In this task, your goal is to extract the media bias related definitions from the provided article text. You must identify a definition, whether it is explicit or implicit. Focus on introductory chapters, methodology, or sections discussing theoretical frameworks, as these areas are most likely to contain definitions. If explicit definitions are present, extract them directly. If explicit definitions are not found, you are required to infer the bias-related definition from the context. Ensure the definition is short, precise, consistent, and non-circular (avoid circular reasoning; the term being defined should not be used in the definition).
\nTask: {{task_mode}}
\nArticle Text: {{article_text}}
\nDefinitions (Ensure a definition is extracted):
"""

mode_instructions = {
    'zero_shot': "Rely solely on your own understanding of media bias to extract definitions from the text.",
    'contextual_casual': "Consider the broader context of media bias when making your determination.
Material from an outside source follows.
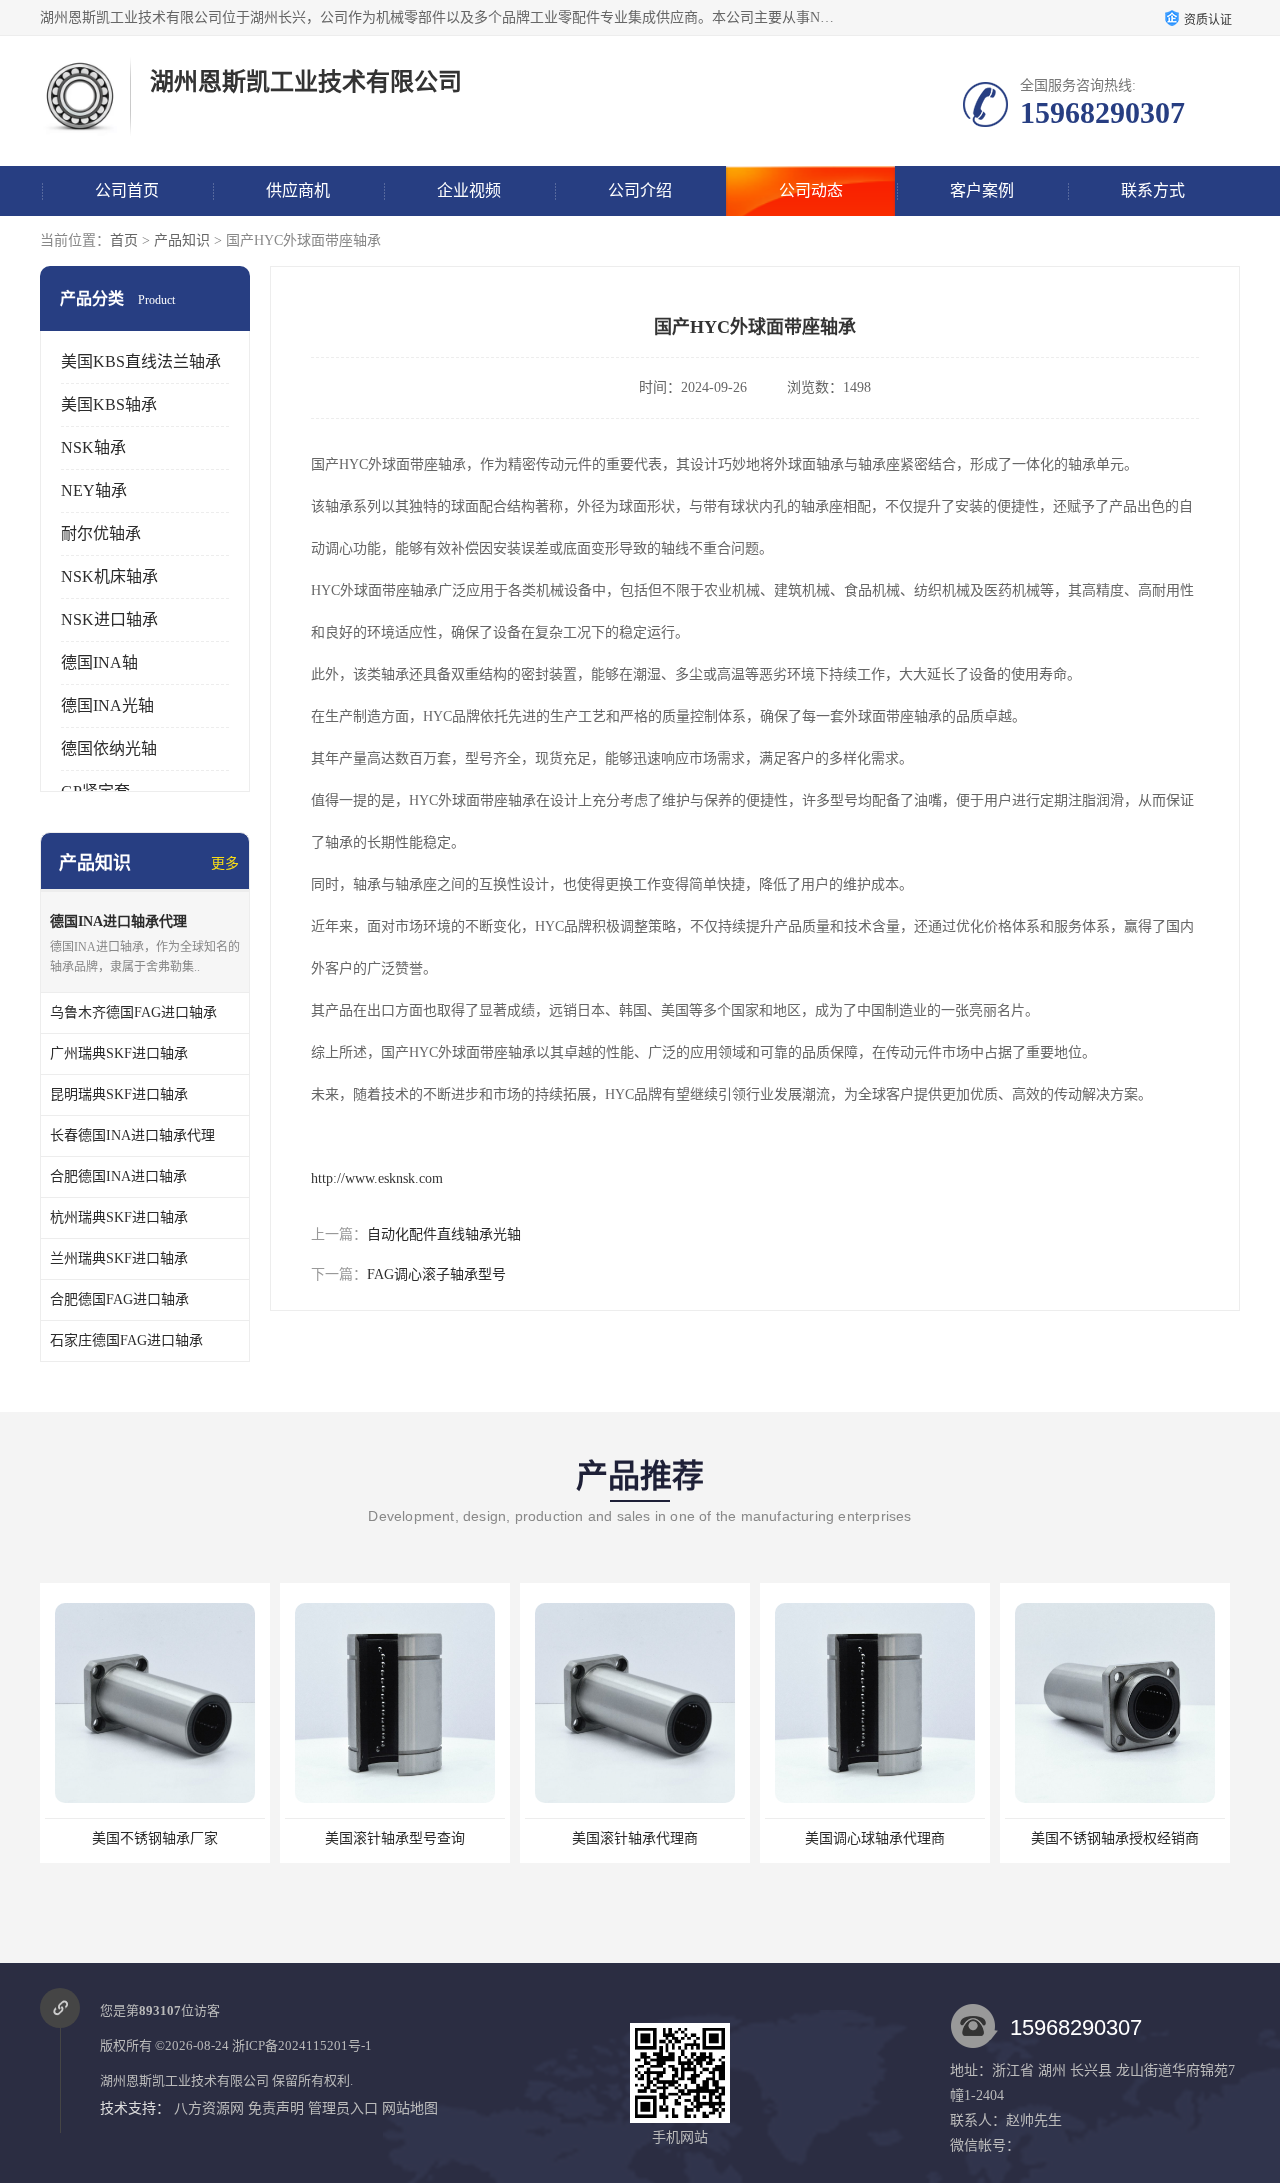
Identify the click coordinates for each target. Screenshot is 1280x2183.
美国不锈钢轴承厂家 (154, 1838)
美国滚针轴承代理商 (634, 1838)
Often, the same news is presented in different ways. Sometimes wordings differ, other times only a certain part of the information is presented. Depending on wording and selection, news can carry more than just factual information, for example, opinions or ideologies. This is called Media Bias",
    'contextual_academic': "Consider the broader context of media bias when making your determination. In the academic field, media bias is defined as  'slanted news coverage, can strongly impact the public perception of the reported topics'",
    'cot': "Analyze the content step-by-step. First, search for explicit definitions in the relevant sections. If none are found, infer implicit definitions from the context. List all relevant definitions clearly.",
    'role': "You are an expert in media bias studies. Use your knowledge and expertise to identify and extract explicit definitions of critical terms such as 'bias'."
}

modes = ['zero_shot', 'contextual_casual', 'contextual_academic', 'cot', 'role']


# Initialize & run

In [None]:
pip install anthropic-haystack
from haystack_integrations.components.generators.anthropic import AnthropicGenerator

In [None]:
# Initialize components
claude_api_key = userdata.get('claude_api_key')
prompt_builder = PromptBuilder(template=extraction_prompt)
claude_generator = AnthropicGenerator(api_key=Secret.from_token(claude_api_key), model="claude-3-sonnet-20240229") 

# Create pipeline
p_claude = Pipeline()
p_claude.add_component("relevance_prompt", prompt_builder)
p_claude.add_component("claude", claude_generator)
p_claude.connect("relevance_prompt", "claude")

In [8]:
def extract_definitions_chatgpt(mode, body_text):
  mode = f"{mode_instructions[mode]}"
  prediction = p_claude.run({"extraction_prompt": {"task_mode": mode, "article_text": body_text}})
  result = []
  result.append(prediction['claude']['replies'][0])
  time.sleep(3)

  return result

In [None]:
definitions_results = defaultdict(list) # 40 sec/iteration for row

log_data = {
    'errors': [],
    'info': []
}

for index, row in tqdm(df.iloc[50:].iterrows(), total=63):
    definitions_results['id_check'].append(row['paperid'] )

    for mode in modes:
        try:
            prediction = extract_definitions_chatgpt(mode, row['body_text'])
        except Exception as e:
            print(f'errors started, {e}')
            prediction = ['error']
            log_data['errors'].append(f"Error at index {index}, mode {mode}: {e}")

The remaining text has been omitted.